Segment Open
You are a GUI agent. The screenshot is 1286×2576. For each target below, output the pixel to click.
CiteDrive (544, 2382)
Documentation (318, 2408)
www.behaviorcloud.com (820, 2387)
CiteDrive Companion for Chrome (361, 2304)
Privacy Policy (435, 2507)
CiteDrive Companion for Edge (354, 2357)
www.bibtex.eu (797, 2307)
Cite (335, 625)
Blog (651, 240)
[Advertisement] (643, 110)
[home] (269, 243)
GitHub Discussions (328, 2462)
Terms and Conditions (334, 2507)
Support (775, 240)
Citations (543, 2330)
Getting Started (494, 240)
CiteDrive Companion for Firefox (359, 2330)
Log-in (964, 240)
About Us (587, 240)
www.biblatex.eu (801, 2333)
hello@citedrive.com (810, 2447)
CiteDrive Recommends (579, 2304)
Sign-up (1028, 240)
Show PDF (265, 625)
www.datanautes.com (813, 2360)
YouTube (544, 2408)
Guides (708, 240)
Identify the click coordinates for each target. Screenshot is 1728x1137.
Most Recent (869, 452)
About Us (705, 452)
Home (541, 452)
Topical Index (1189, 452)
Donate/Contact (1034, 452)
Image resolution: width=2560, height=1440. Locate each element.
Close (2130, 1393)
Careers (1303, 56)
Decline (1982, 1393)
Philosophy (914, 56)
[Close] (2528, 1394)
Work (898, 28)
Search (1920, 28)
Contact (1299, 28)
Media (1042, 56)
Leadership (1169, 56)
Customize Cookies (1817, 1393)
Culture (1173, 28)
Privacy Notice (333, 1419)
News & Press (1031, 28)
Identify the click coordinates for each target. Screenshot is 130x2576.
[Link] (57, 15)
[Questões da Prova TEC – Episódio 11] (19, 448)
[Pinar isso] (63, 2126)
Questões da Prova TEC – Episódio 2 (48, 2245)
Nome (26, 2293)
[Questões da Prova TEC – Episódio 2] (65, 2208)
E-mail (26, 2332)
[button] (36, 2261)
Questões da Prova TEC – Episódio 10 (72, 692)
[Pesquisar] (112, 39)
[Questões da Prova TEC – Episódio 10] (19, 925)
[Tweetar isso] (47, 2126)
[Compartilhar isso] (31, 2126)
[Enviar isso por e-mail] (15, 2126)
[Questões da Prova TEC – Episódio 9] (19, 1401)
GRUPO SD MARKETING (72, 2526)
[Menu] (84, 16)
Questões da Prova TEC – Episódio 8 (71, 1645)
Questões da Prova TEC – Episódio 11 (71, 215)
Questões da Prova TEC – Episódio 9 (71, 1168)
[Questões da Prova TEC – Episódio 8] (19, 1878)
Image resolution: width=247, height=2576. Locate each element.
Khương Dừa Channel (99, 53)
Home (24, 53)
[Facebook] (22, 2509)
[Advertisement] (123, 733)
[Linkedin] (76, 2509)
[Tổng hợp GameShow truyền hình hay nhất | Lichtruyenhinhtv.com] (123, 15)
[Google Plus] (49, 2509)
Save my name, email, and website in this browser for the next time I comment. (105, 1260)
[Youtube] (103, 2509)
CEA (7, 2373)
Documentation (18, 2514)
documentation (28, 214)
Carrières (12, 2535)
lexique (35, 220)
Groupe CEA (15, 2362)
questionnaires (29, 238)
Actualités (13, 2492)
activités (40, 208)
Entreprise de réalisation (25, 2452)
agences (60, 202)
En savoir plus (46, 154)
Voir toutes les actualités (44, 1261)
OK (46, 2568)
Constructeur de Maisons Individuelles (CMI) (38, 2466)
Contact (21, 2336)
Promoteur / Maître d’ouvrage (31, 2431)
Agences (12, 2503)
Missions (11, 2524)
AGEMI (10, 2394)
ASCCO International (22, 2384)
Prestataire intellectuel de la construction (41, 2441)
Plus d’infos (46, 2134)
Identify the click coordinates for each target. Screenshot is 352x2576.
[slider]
Segment Closed
__Exercise details__.
In the material above, each line with the word "coordinates" should be copied.

__Answer for the task__.
Identify the click coordinates for each target. Screenshot is 1728x1137.
Identify the click coordinates for each target. Screenshot is 130x2576.
Identify the click coordinates for each target. Screenshot is 352x2576.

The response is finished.